The committee advanced the Grant Reporting Efficiency and Agreements Transparency (GREAT) Act by voice vote after tacking on an amendment by Gerry Connolly, D-Va., to give the executive branch more latitude in implementing the legislation. The bill would overhaul the government’s reporting structure for grant and cooperative agreements by requiring that agencies use nonproprietary, or open source, data taxonomies and identifiers for grantees.

The current identifiers, maintained by contractor Dun & Bradstreet, are known as the data universal numbering system, or DUNS. Users of that system must have a DUNS Number, but can request one for free from Dun & Bradstreet.

The legislation — sponsored by Virginia Foxx, R-N.C., and Jimmy Gomez, D-Calif. — follows in the footsteps of the Digital Accountability and Transparency Act, which required open source data taxonomies for agency spending and included a Department of Health and Human Services pilot program for grant tracking.


Connolly expressed concerns about whether the bill could result in unintended accessibility and costs issues resulting from a blanket adoption of a nonproprietary system. His amendment would require the Office of Management Budget director and the HHS secretary to evaluate whether open source identifiers are the most beneficial option before determining to choose them over DUNS.

“Any action taken to switch to nonproprietary identifiers should be done only after careful consideration. It may be a good idea, but we need to know that,” he said. “My amendment would require OMB and HHS to consider factors such as accessibility and cost to recipients of federal awards, agencies that issue federal awards, private sector experts and members of the public, including privacy experts and advocates.”

Foxx took issue with Connolly’s assessment, reminding the committee that the legislation is designed to make the data more transparent and less attached to one company’s system.

“I will say that it’s passing strange that members who publicly profess to want transparency and restoration of [constitutional] Article One authority are willing to allow a monopolistic operation to continue,” she said. “That being said, the debate over a nonproprietary standard for identifiers is central to that of any debate over government data and transparency in our government’s procurement process.”

But Steve Russell, R-Okla., agreed with Connolly, saying that a wholesale shift to a nonproprietary system could require outside entities to pay to re-register into the new system, duplicating costs and excluding potential contractors from the system.


“A nonproprietary option has varying costs that grantees could have to pay anywhere from $75 to $128 for each new registration and it doesn’t end there,” he said. “Those costs could continue to increase on the user from $50 to $91 a year for annual renewals.
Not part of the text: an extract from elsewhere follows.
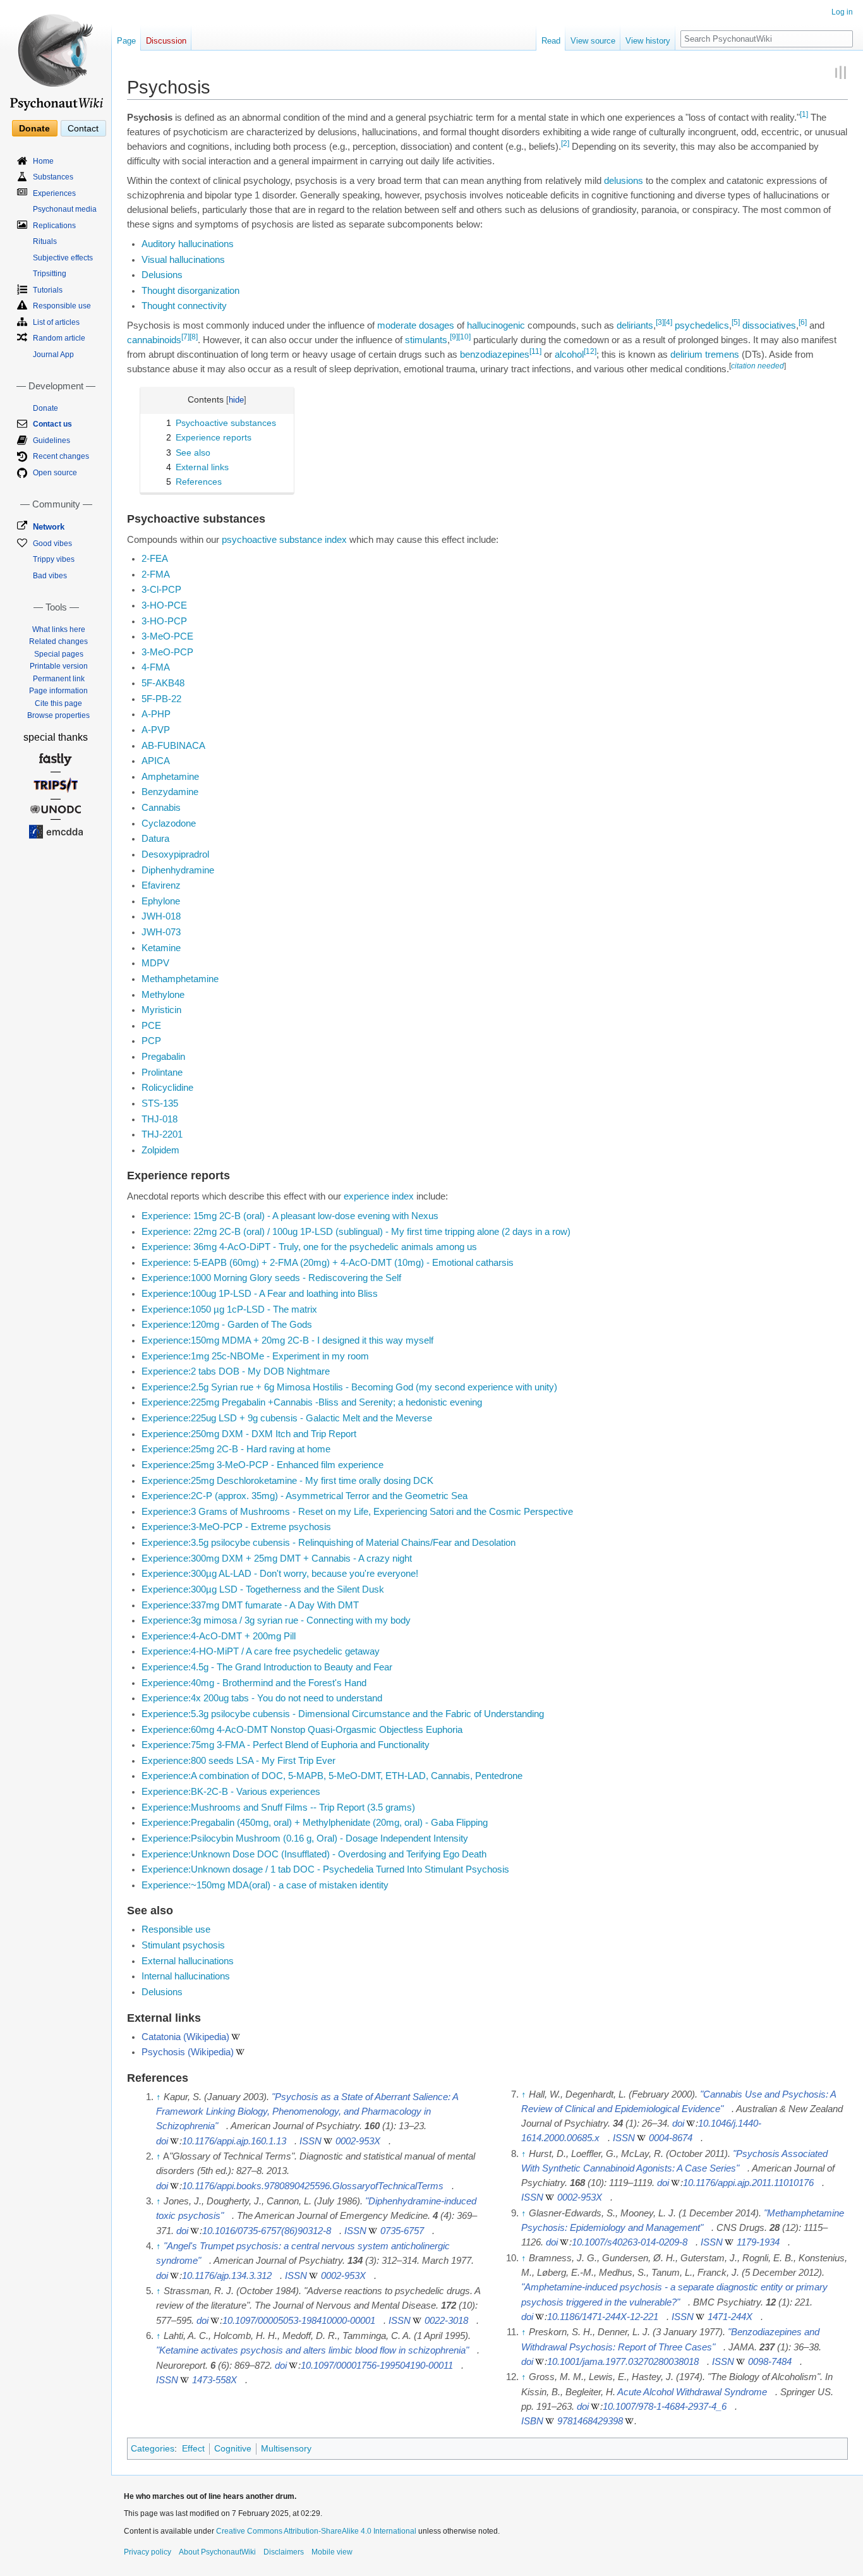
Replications (54, 225)
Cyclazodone (169, 823)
That, in sum, means whoever this new entity providing the services would be raking in $50 million-plus in fees that are currently not garnished.”

Dun & Bradstreet praised Connolly’s amendment.

“This was an important step to ensure that robust private sector innovation can be evaluated when the government takes on the important task of increasing transparency and providing efficiencies,” said spokeswoman Allison Schwartz. “Dun & Bradstreet is proud to be a part of the current process, supporting data driven award management decision-making, transparency and accountability in the award management system at no cost to the awardee.”

Hudson Hollister, executive director of the Data Coalition — which has advocated for open source legislation, including the GREAT Act — said in a statement that he looked forward to a House vote on the bill, despite Connolly’s amendment, and would be advocating for the use of nonproprietary identifiers.

“Currently, the grant system requires a grantee to obtain a DUNS Number to be eligible to receive federal awards. This identifier is key to making sense of federal grant spending across the government,” he said. “Federal agencies and the public are prohibited by a license on the data from bulk downloading a complete copy of this data without paying royalties to Dun & Bradstreet.”


Correction: This story has been corrected to explain that users of the DUNS system can obtain a DUNS Number for free from Dun & Bradstreet.